- AIM OF THE EXERCISE: Identify each line below that contains the word "computer", and copy it out.

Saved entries
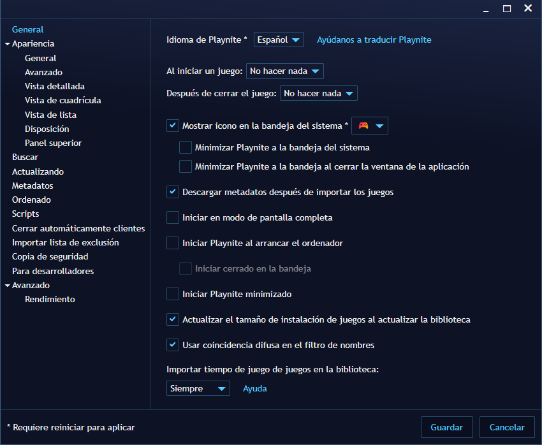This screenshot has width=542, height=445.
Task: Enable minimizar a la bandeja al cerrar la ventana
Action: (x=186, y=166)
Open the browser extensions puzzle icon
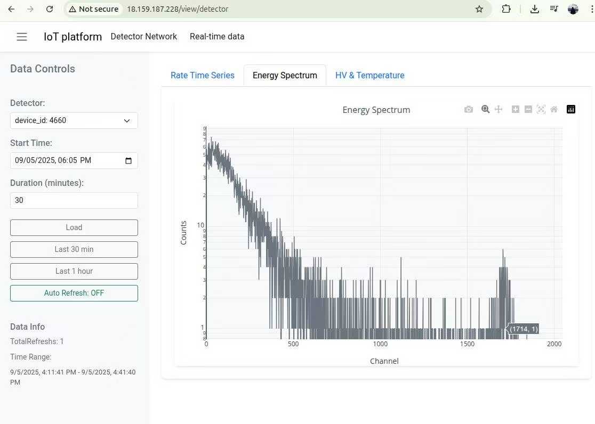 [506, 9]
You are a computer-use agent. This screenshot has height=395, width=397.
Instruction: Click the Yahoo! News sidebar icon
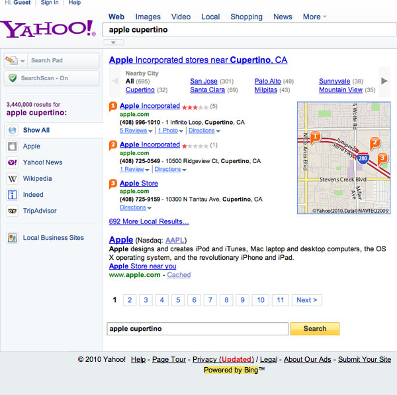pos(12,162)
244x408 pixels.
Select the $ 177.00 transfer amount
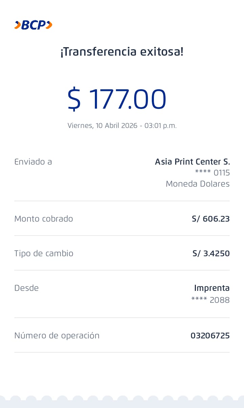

--

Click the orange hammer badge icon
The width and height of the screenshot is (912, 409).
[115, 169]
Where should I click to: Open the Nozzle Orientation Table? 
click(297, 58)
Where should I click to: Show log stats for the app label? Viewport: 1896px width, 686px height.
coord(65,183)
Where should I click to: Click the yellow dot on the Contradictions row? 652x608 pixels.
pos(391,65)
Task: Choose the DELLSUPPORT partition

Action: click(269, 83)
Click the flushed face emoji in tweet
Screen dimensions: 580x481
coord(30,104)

--

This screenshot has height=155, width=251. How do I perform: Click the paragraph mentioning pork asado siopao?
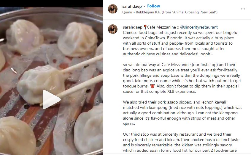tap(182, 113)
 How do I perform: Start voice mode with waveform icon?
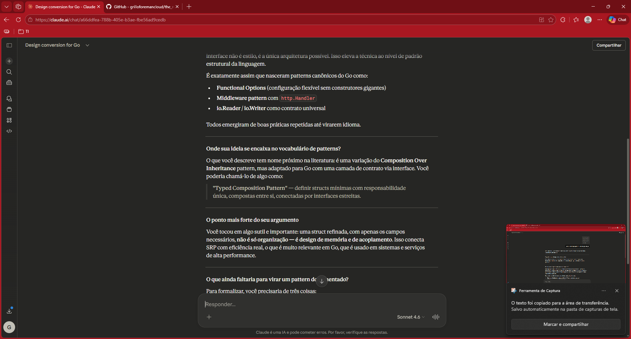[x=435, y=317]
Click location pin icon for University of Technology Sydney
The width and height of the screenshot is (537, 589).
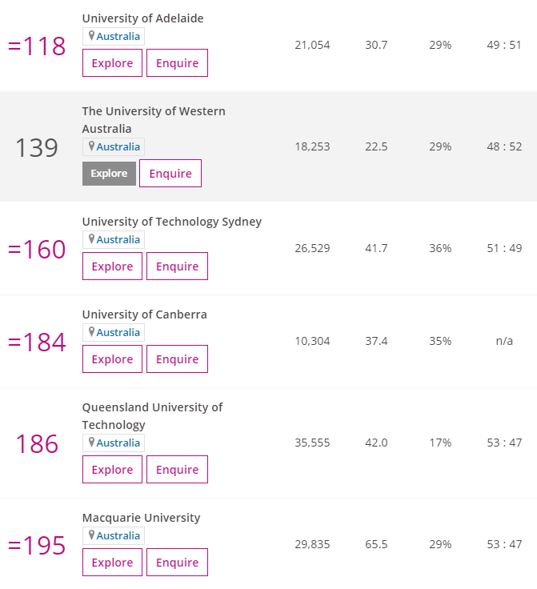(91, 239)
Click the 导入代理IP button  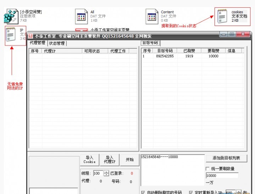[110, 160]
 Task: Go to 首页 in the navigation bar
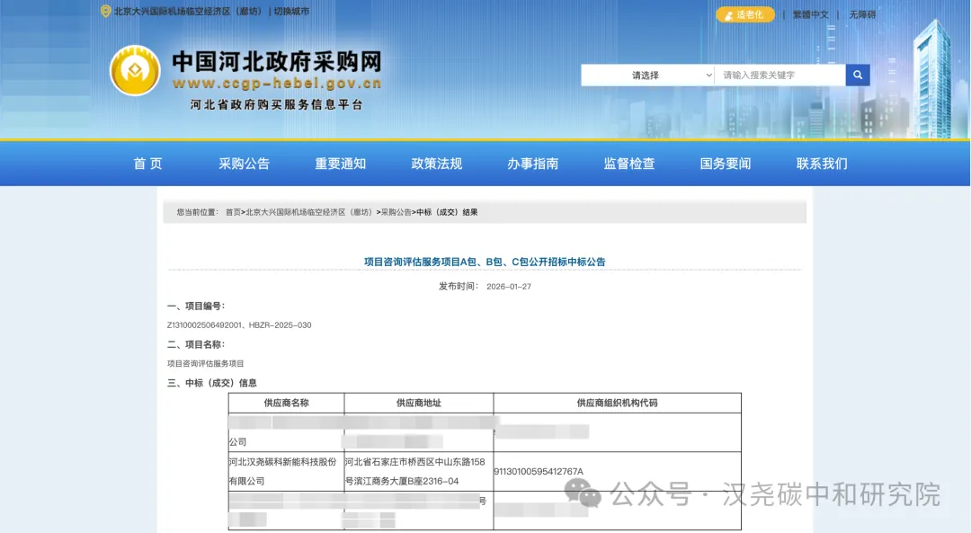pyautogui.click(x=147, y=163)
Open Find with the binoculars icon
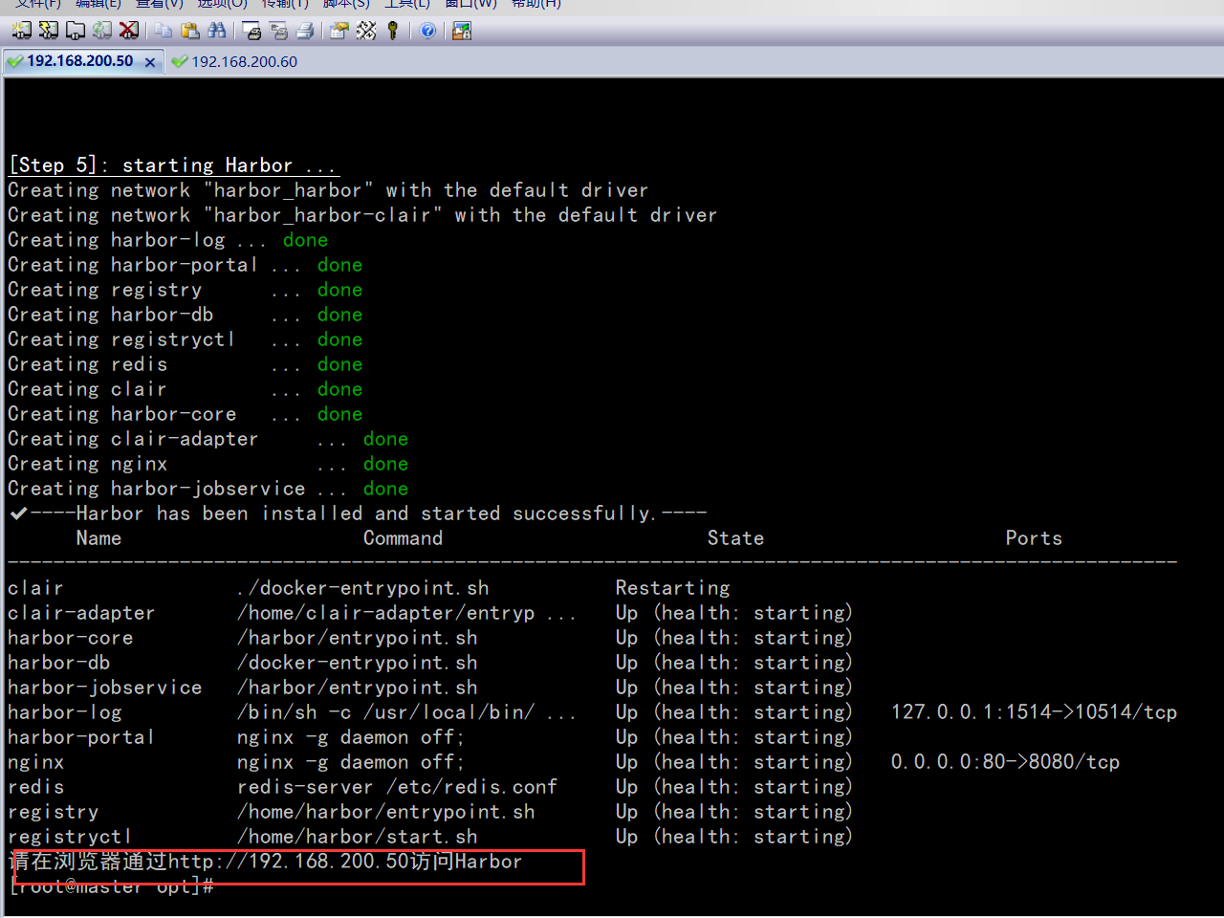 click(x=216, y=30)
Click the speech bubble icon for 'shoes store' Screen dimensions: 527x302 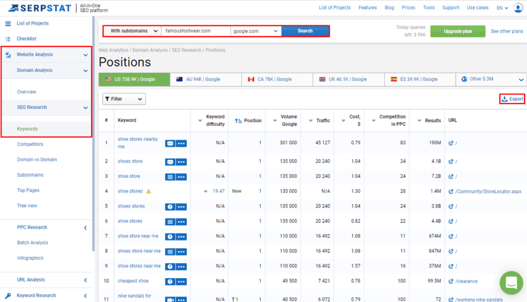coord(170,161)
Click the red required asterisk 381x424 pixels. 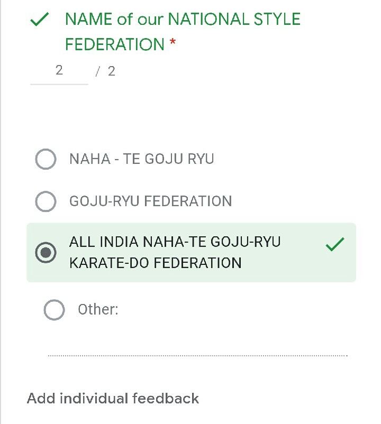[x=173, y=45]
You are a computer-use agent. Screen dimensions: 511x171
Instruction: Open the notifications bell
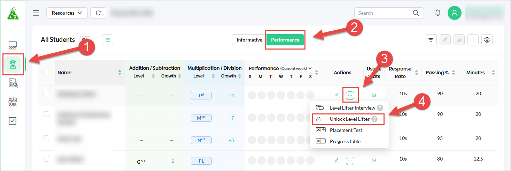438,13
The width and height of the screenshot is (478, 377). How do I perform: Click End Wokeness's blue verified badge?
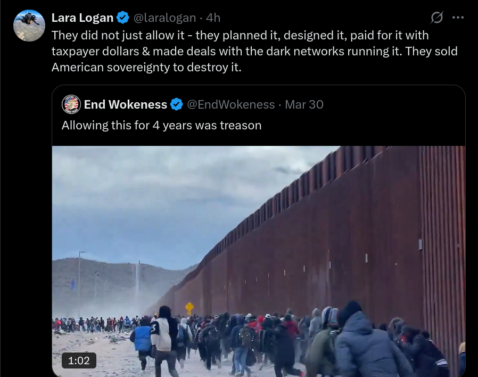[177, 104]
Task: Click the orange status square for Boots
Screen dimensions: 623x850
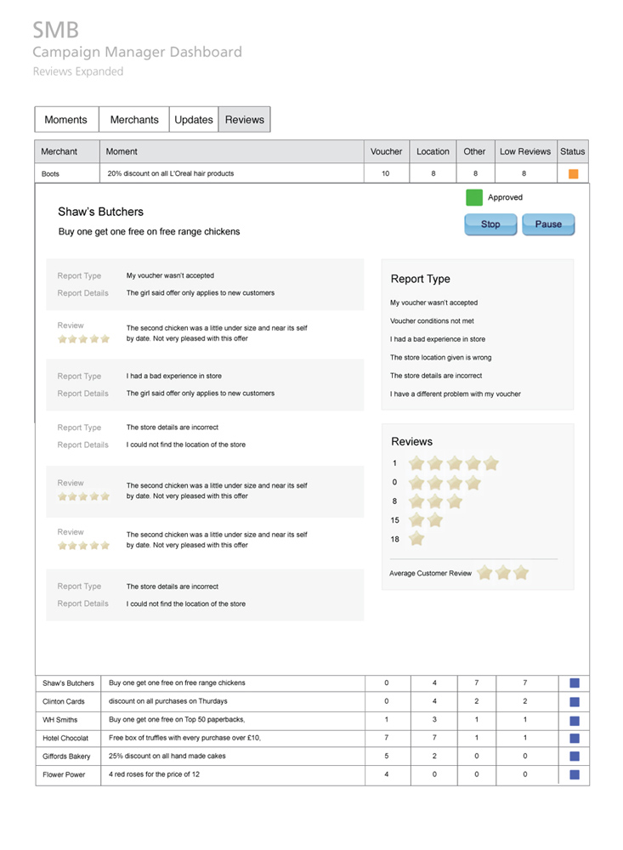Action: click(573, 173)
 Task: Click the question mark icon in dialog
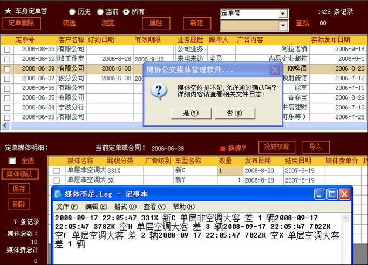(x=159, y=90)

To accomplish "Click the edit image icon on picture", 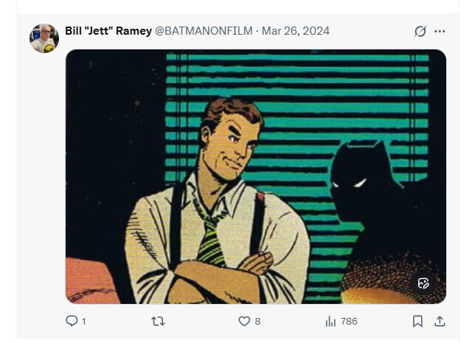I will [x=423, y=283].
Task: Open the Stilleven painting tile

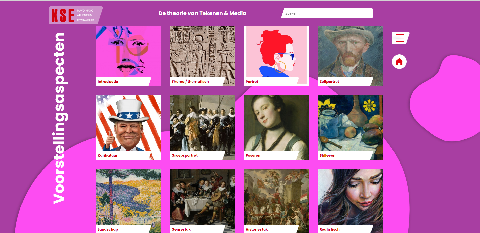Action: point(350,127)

- COMPLETED TASK:
You are a computer-use agent. This screenshot has height=395, width=397.
You are a computer-use agent. Screen dimensions: 511x171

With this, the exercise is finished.